Two more weeks to go!
Last Regular Season Pick-up: November 1st
Thanksgiving Pick-up: November 22nd |
Field Notes from Farmer Justin, Apprentice:
I might have mentioned it before but one of my favorite things about farming is spending the major portion of my day outside. Being able to really experience and be apart of the changing of the seasons is enlightening. You participate in it with all your senses. You can see the fields become more and more empty as we harvest from them and the wetlands and sunflowers turn brown as the weather cools. You can feel the cool brisk air and the soaked soil sticking to your boots. You get to hear the sounds of the migrating birds and patter of rain on the roof of the barn. And you get to taste the amazing winter squash when it is first ready to eat.

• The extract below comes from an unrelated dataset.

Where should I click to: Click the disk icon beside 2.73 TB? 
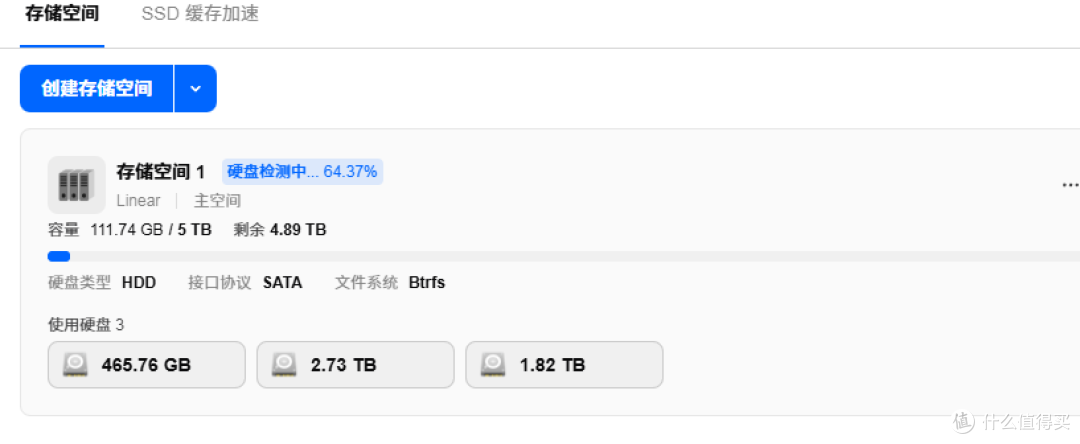pyautogui.click(x=284, y=365)
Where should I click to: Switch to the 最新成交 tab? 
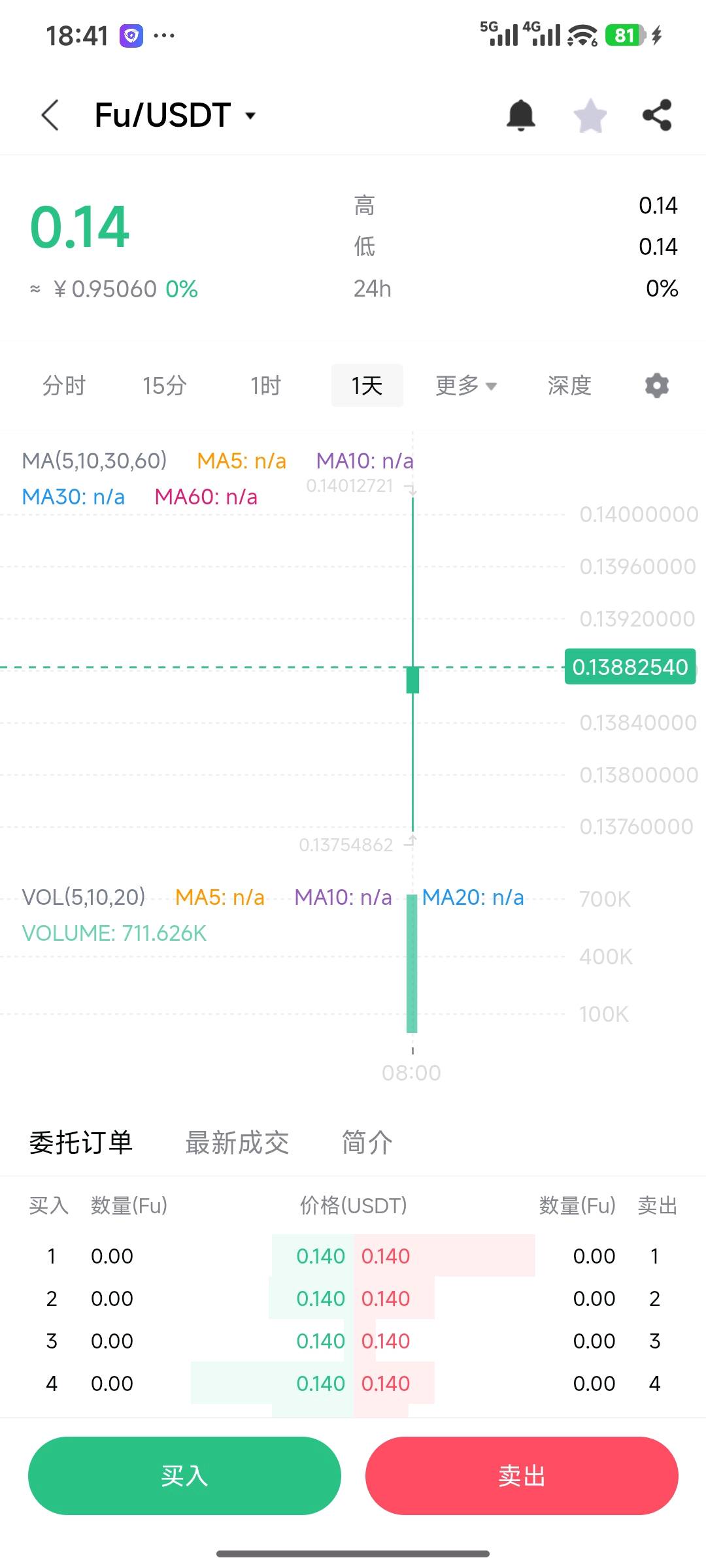(x=237, y=1143)
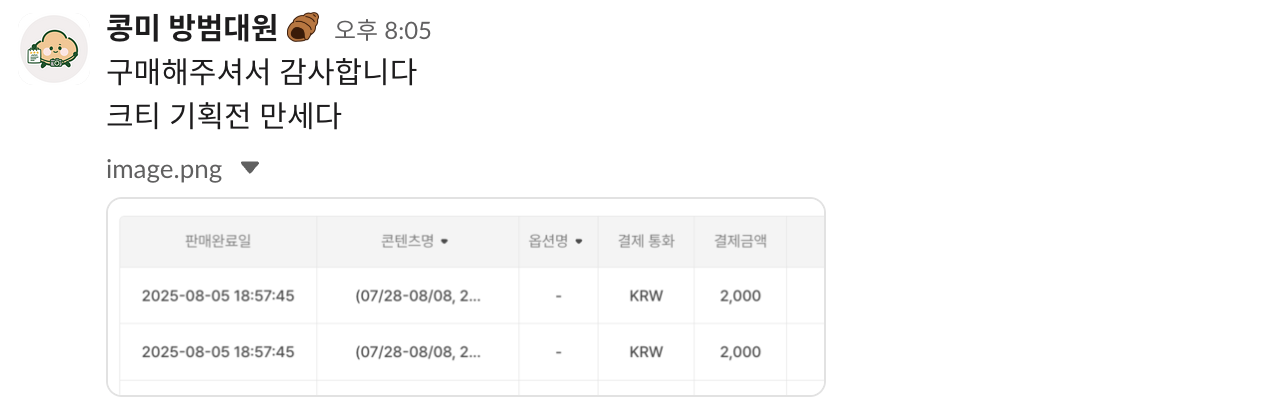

 Butternut Squash curing in the greenhouse
Another one of my farming favorites is winter squash harvest. Here is how it goes. Courtney, Mike, Bryan and I all pack into the truck and head over to Furey fields. We start out by hunting down the winter squash left in the fields, free them from their vines and consolidate the fruit to a few lines in the field. Now with hundreds of squash lined up in a few paths Courtney and Mike were skeptical about how we were going to get them to the greenhouse to store. “We should have brought a wheel barrel.” “This wasn’t very well thought out.” I’ve done this before farming on Sauvie Island so I tried to reassure them.
 ...and Delicata
So then the fun starts. We have the truck parked at the edge of the field and Mike and Bryan standing in the truck bed. Courtney and I pick a row and start tossing the squash to the truck. I’m getting further and further from the truck and am throwing from about 30 feet away. For the squashes sake Bryan suggests a fireman’s line. Bryan hops out of the truck and Courtney, Bryan and I get a few feet apart and start tossing. It gets really fun as we get further into the field and we are over 15 feet apart tossing a four pound redi kuri squash to the truck. In this way, nearly 1000 pounds of winter squash are loaded into the truck and delivered to the greenhouse to be cured. After a week or so, after the cut on their stems and any nicks have healed, they can be boxed up and stored for the winter. |
In the Kitchen with Devin:
Recipes provided by Zenger Farm volunteer Alex Yost
Shredded Carrot and Beet Salad
- Peel raw beets, parsnips, or carrots then grate them into a bowl using the large side of a cheese grater.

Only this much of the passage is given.